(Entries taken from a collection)
╔══

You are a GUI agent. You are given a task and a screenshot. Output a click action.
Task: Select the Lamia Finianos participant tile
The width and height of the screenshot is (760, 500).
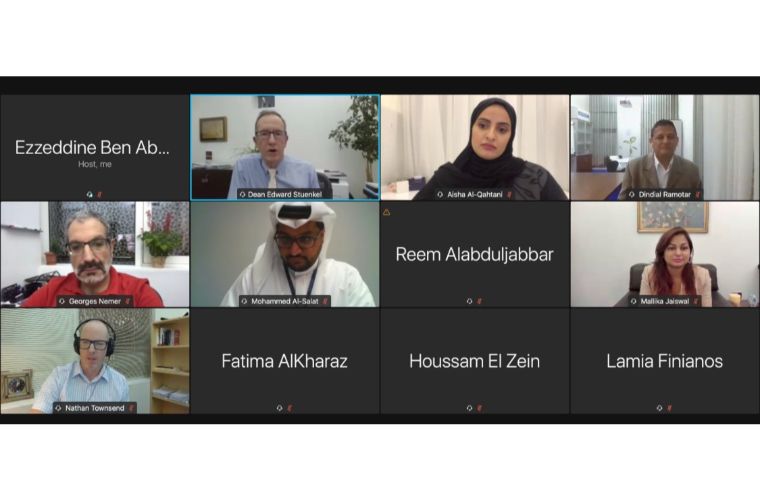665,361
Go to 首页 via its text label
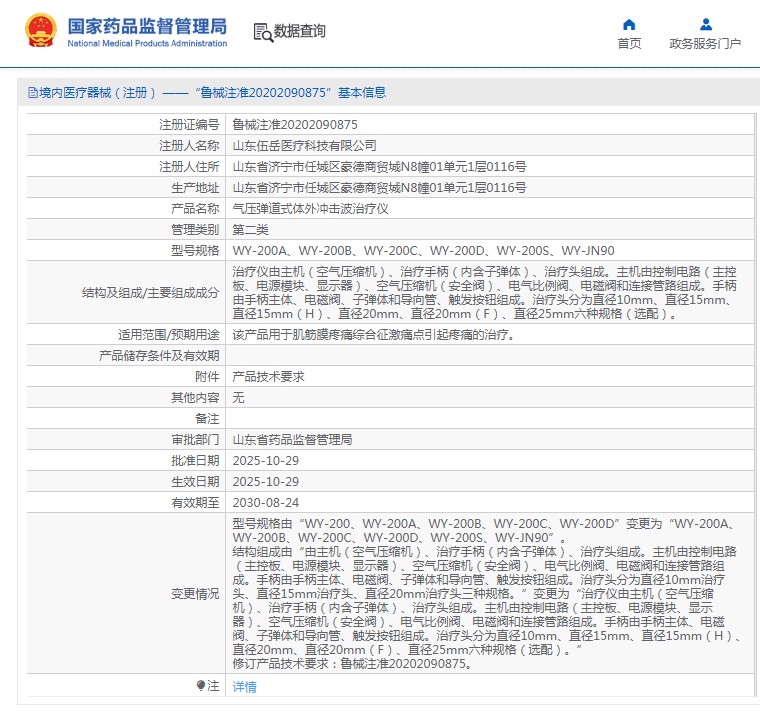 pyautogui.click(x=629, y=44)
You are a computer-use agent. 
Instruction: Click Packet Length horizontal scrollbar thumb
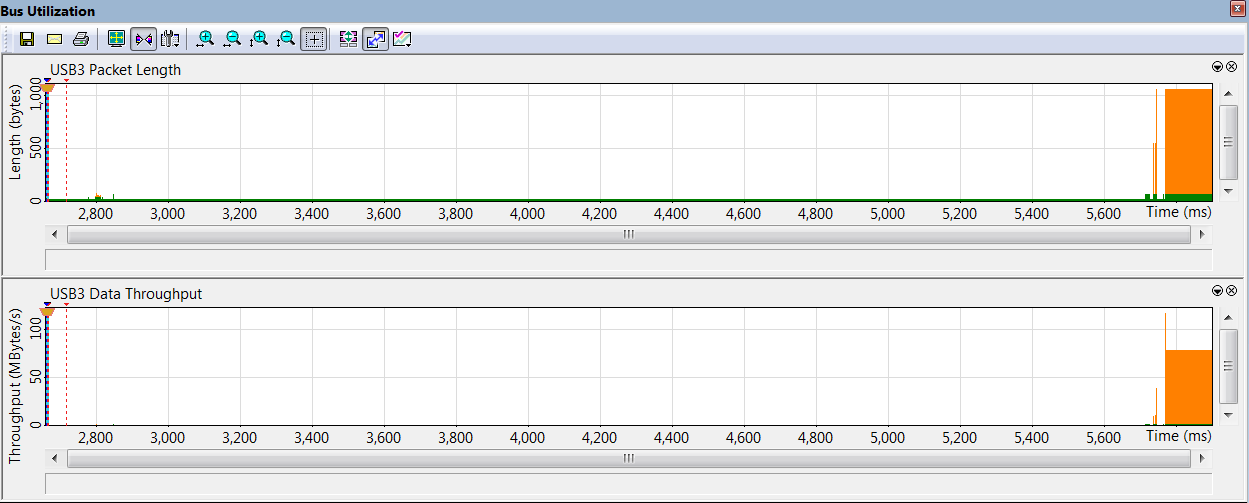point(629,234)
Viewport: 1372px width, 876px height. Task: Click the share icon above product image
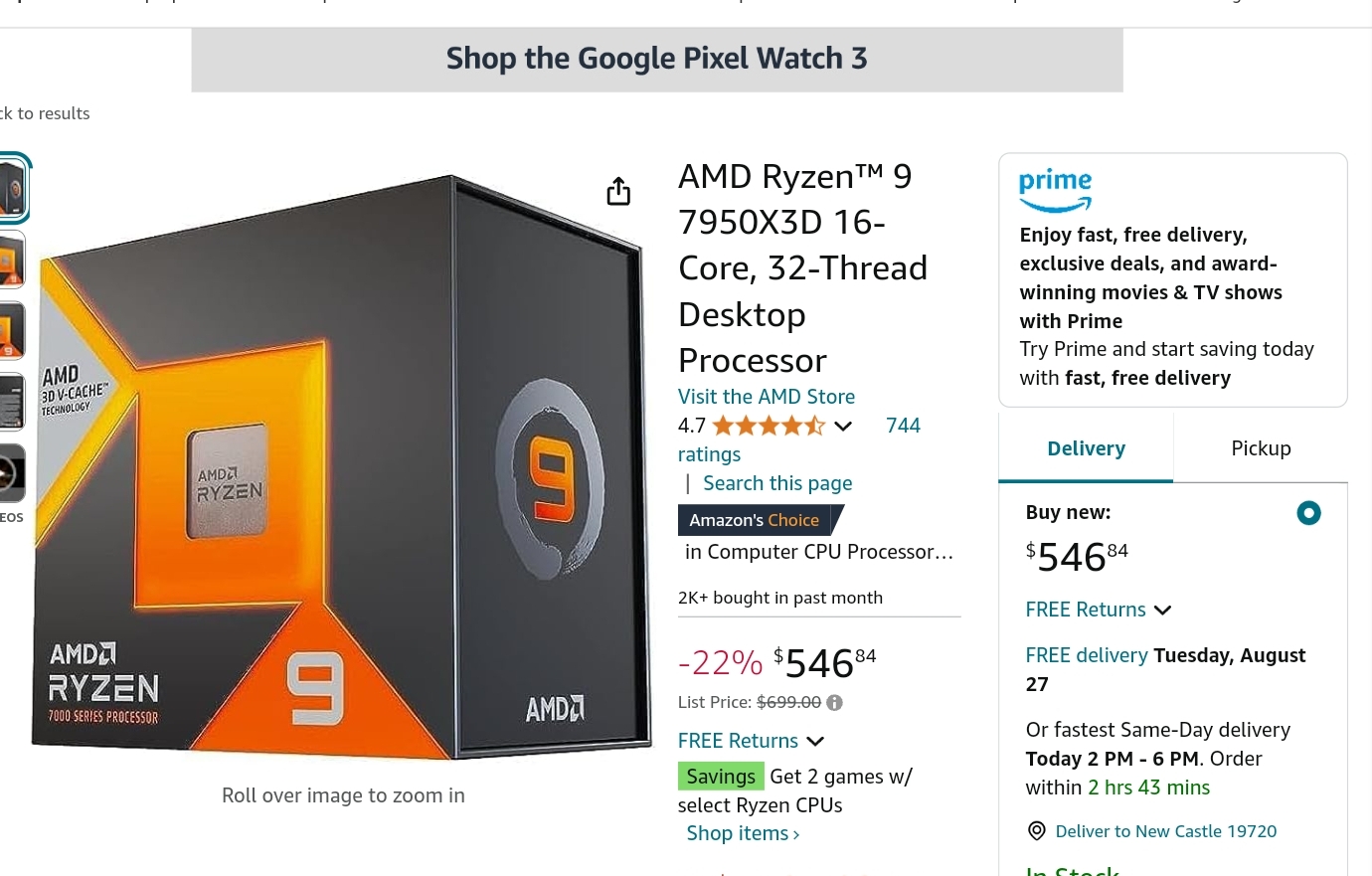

╚══
╔══

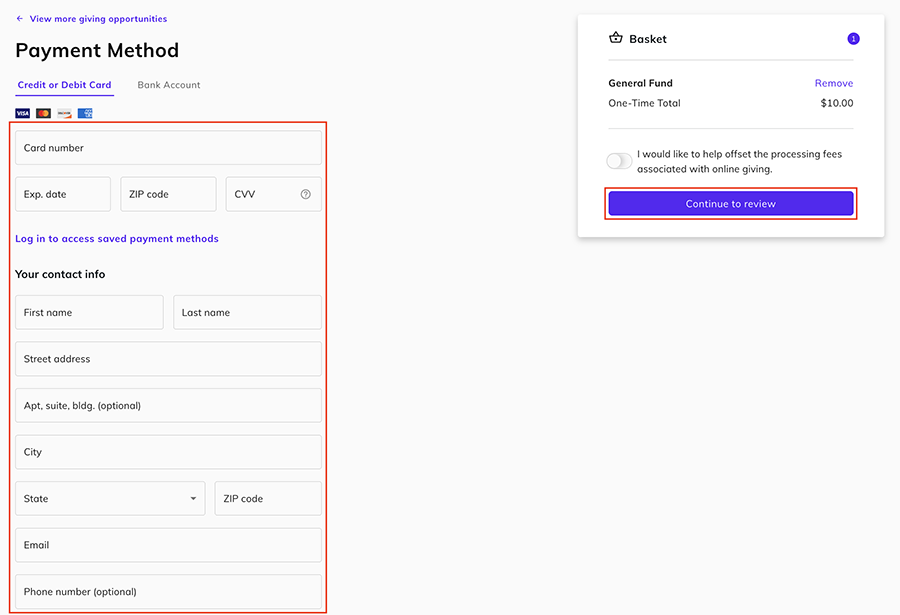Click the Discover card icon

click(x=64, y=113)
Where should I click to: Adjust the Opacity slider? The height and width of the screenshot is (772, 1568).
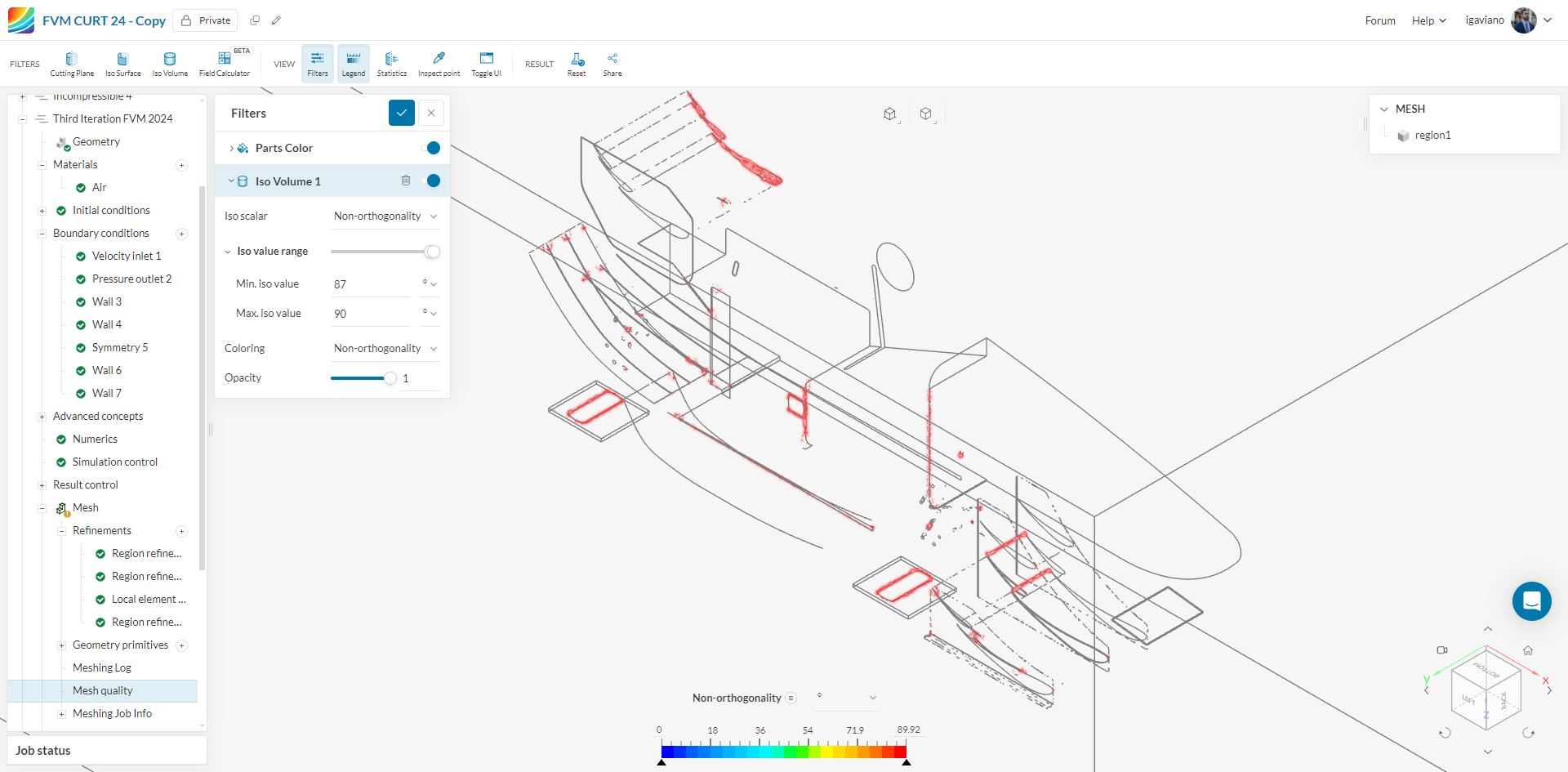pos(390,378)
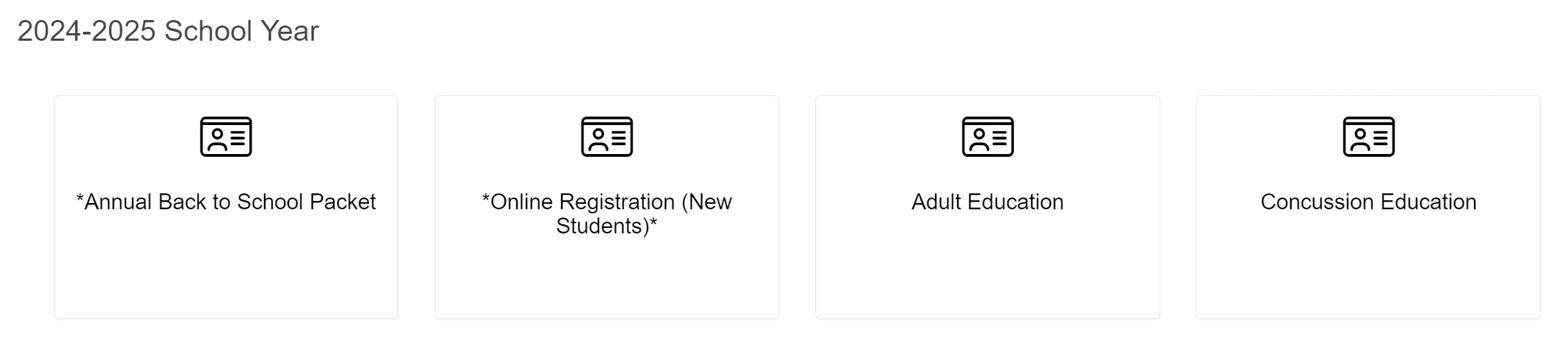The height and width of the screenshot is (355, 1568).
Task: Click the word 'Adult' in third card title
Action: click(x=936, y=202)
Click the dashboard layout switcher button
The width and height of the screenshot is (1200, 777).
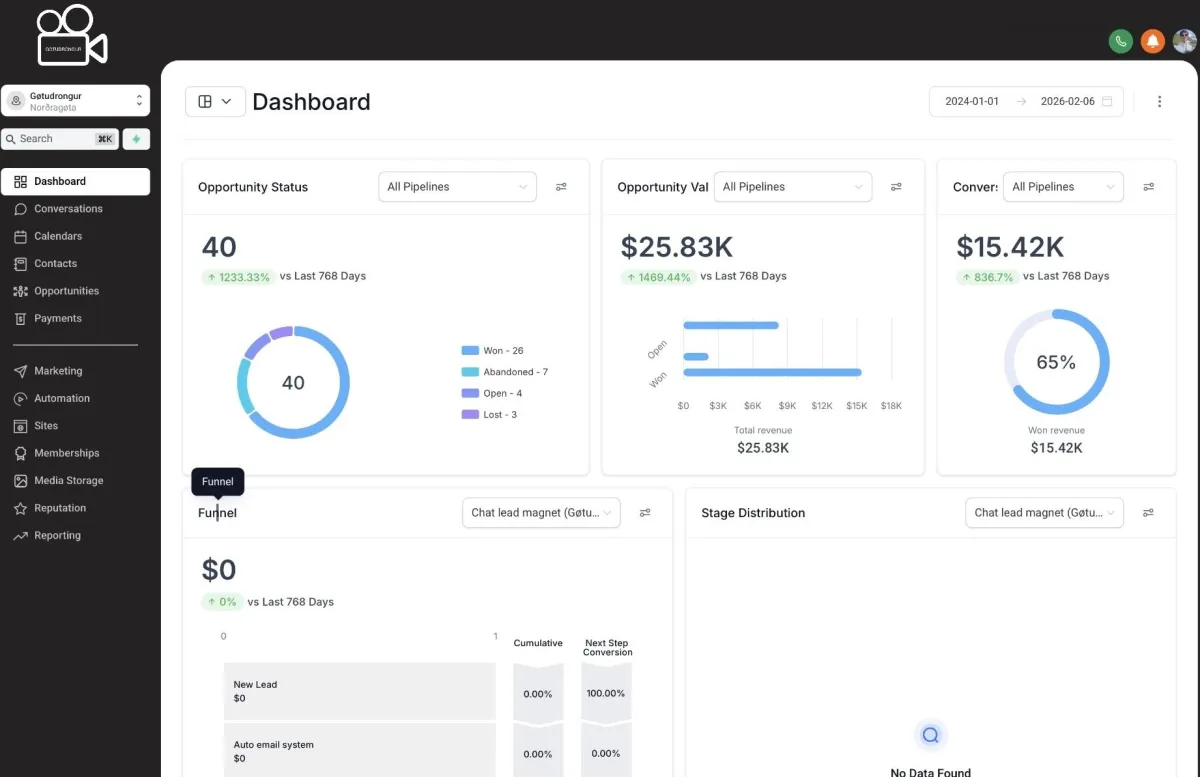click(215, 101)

╚══
╔══

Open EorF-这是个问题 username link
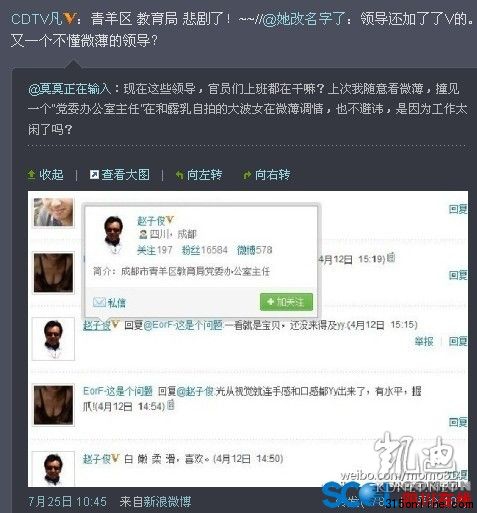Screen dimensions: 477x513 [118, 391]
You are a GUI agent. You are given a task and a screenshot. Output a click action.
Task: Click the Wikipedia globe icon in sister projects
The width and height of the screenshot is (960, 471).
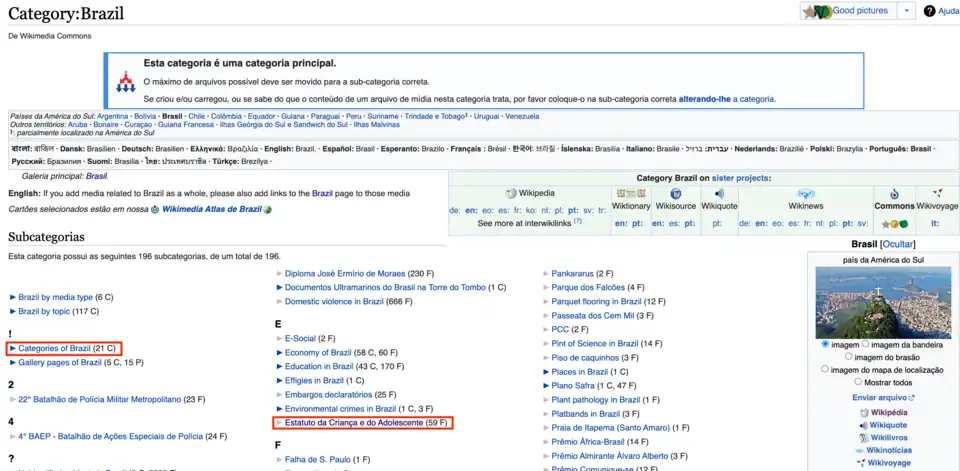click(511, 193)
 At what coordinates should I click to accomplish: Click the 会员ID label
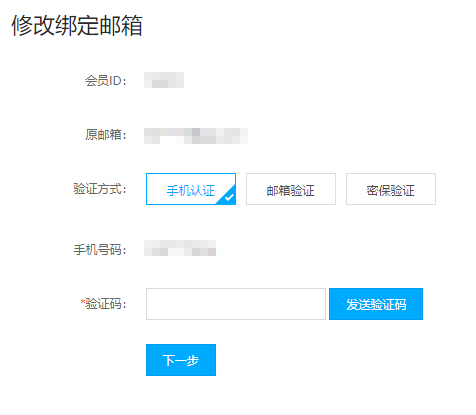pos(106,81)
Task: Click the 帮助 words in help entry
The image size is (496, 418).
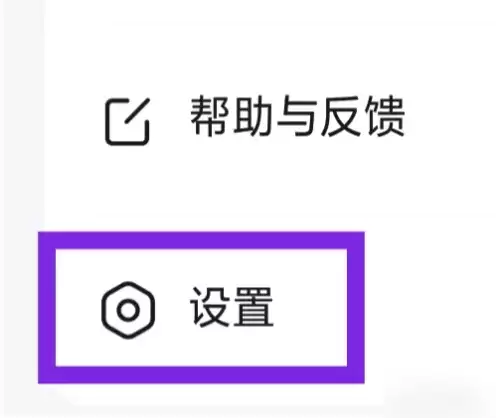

╚══

- _YOUR TASK_: Copy out, exactly and alone, the lines of the entries above between the ones holding "Task: Click the 帮助 words in help entry" and "The image size is (496, 418).", inclusive.

- _ANSWER SPACE_:
Task: Click the 帮助 words in help entry
The image size is (496, 418).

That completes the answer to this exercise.